## SUPPLIED PASSAGE
As indicated already, the virtual machine represents all functions and data as members of a set satisfying the properties in Raw Material, namely a nil element and a cons operator for constructing trees or nested pairs of nil. However, it will be necessary to distinguish the results of computations that go wrong for exceptional reasons from normal results. Because any tree in the set could conceivably represent a normal result, we need to go outside the set to find an unambiguous representation of exceptional results.

Because there may be many possible exceptional conditions, it will be helpful to have a large set of possible ways to encode them, and in fact there is no need to refrain from choosing a countably infinite set. Furthermore, it will be useful to distinguish between different levels of severity among exceptional conditions, so for this purpose a countably infinite hierarchy of mutually disjoint sets is used.

## EXERCISES
a. Render this sentence from the virtual machine passage into Spanish: "Because any tree in the set could conceivably represent a normal result, we need to go outside the set to find an unambiguous representation of exceptional results."
b. Name every adjective that directly follows the words "it will be" in the virtual machine passage.
c. Please carry the passage on exceptional results in the virtual machine forward from its final sentence.

## SUPPLIED ENTRIES
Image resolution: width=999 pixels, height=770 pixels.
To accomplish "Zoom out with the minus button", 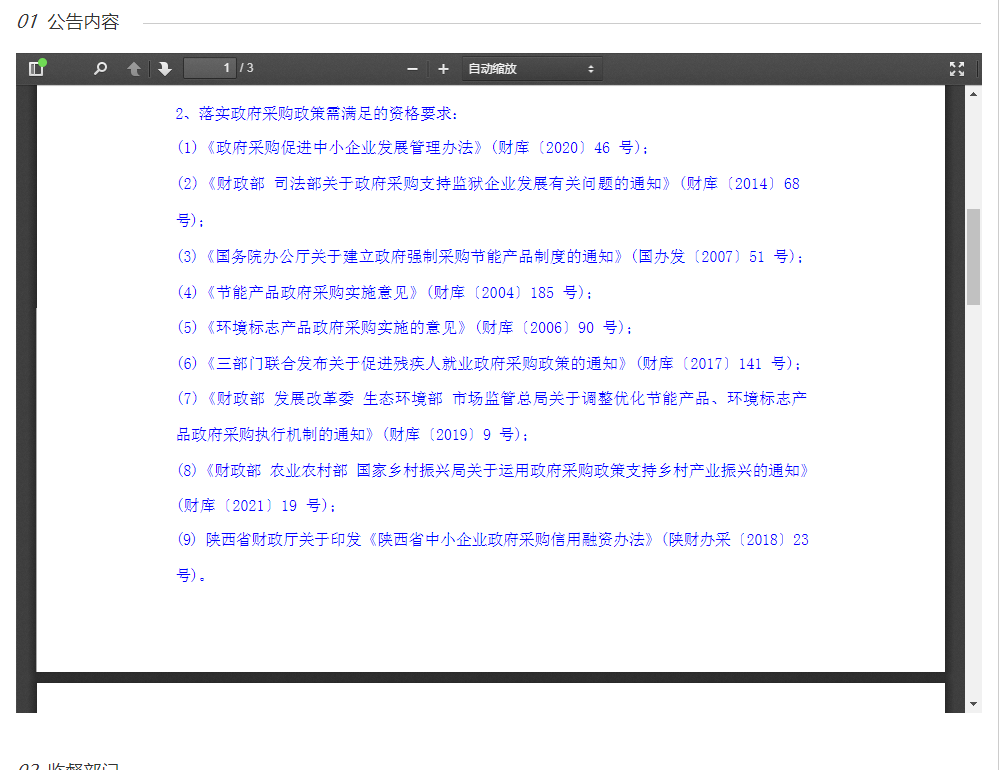I will click(x=412, y=69).

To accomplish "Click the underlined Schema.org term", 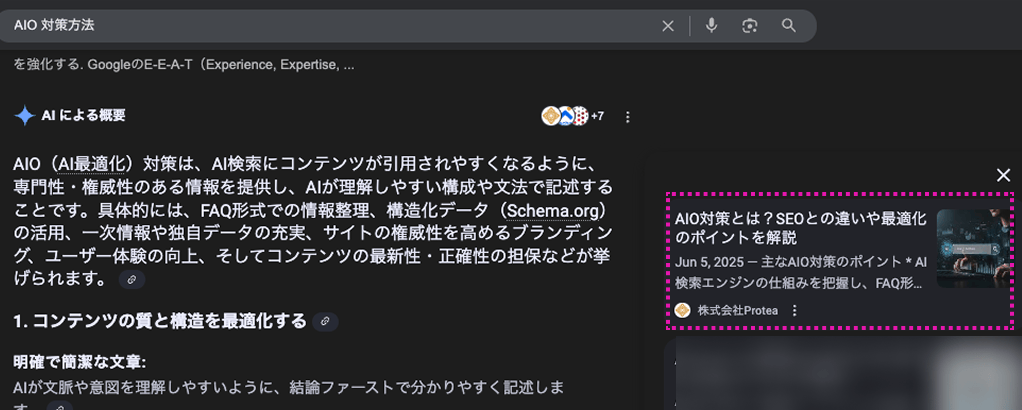I will (x=554, y=210).
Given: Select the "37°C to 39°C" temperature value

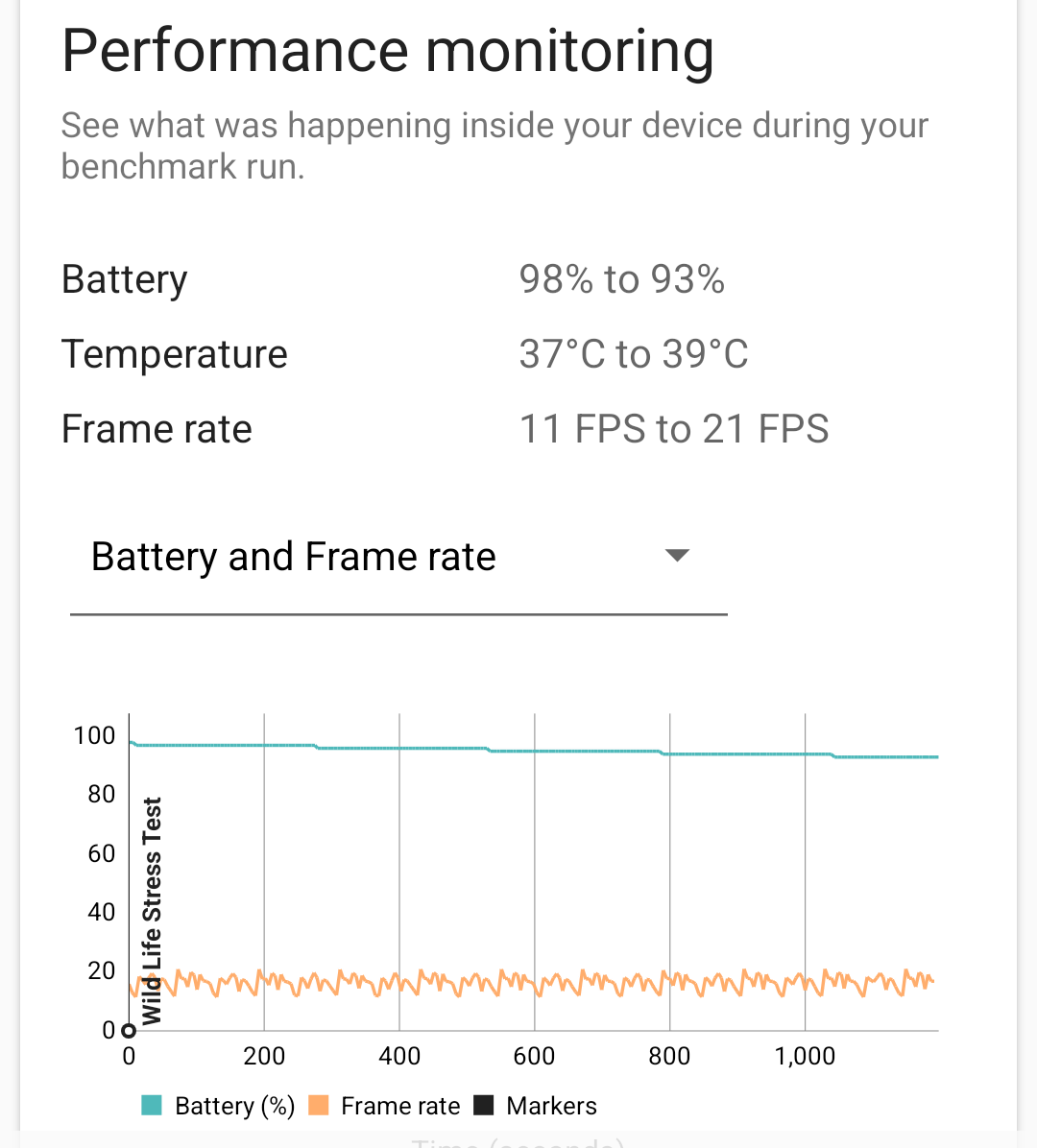Looking at the screenshot, I should [x=633, y=354].
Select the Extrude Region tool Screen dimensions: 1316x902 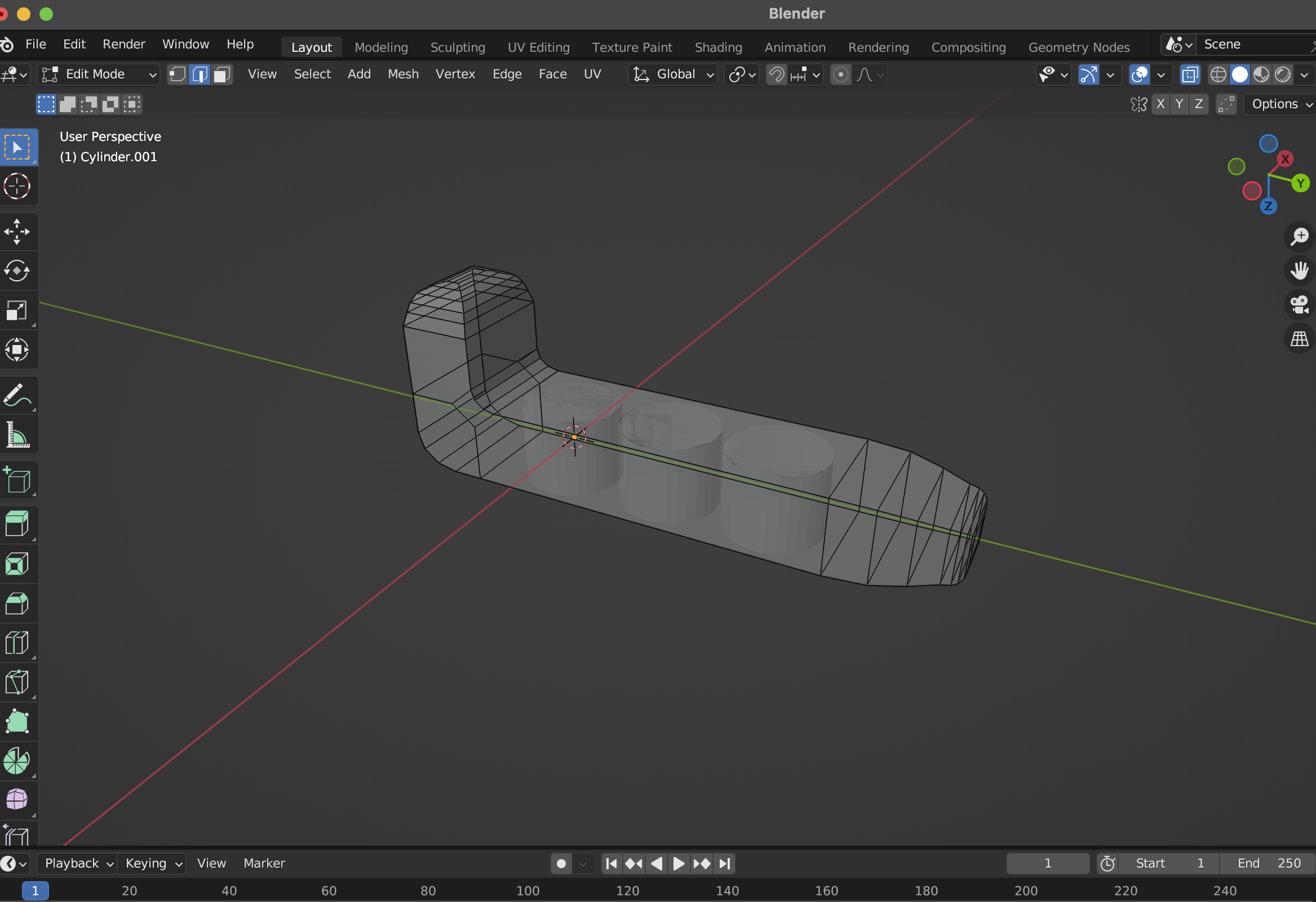click(17, 524)
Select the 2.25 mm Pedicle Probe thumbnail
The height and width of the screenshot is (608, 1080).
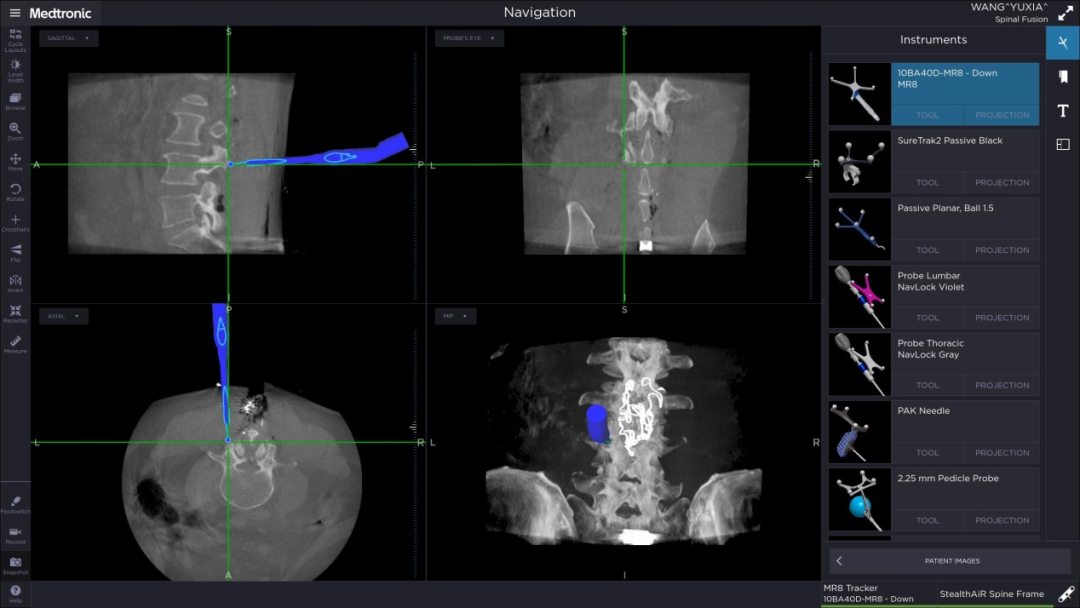(x=859, y=499)
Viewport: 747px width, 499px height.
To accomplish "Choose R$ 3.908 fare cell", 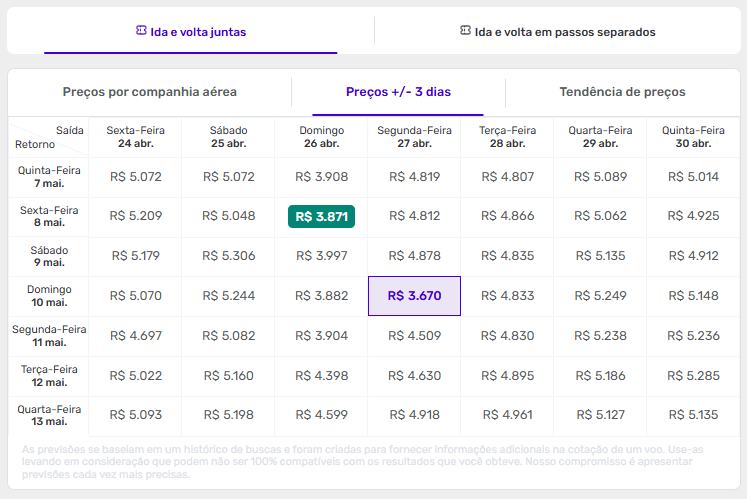I will (x=322, y=177).
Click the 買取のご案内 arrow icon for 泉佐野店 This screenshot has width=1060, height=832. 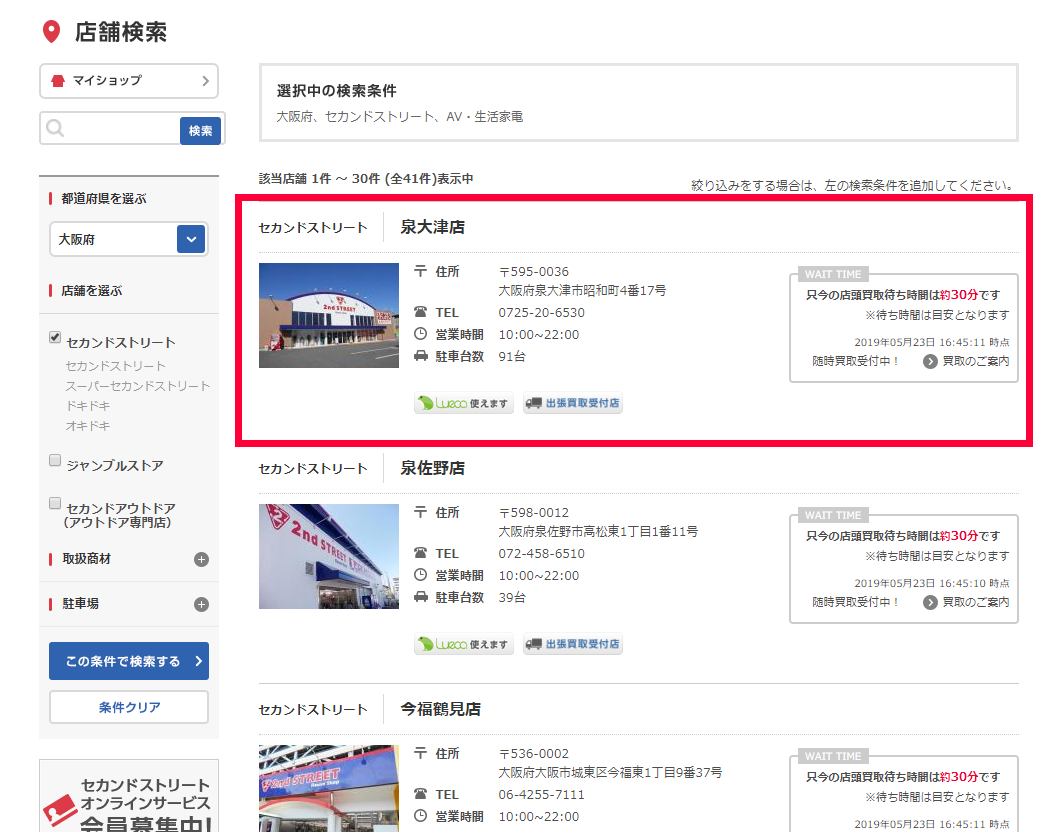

## ANSWERS BY TASK
a. Como cualquier árbol del conjunto podría, en principio, representar un resultado normal, necesitamos salir del conjunto para encontrar una representación inequívoca de los resultados excepcionales.

b. necessary, helpful, useful

c.
In order to build on the theory already developed, the set that has been used up to this point will form the bottom level of the hierarchy, and its members will represent normal computational results. The members of sets on the higher levels in the hierarchy represent exceptional results. To avoid ambiguity, the term “trees” is reserved for members of the bottom set, as in “for any tree x …”. Unless otherwise stated, variables like x and y are universally quantified over the bottom set only.

Because each set in the hierarchy is countably infinite, it is isomorphic to the bottom set. With respect to an arbitrary but fixed bijection between them, let x_n denote the image in the nth level set of a tree x in the bottom set. The level numbers in this notation start with zero, and we take x_0 to be synonymous with x. For good measure, let (x_n)_m = x_(n+m).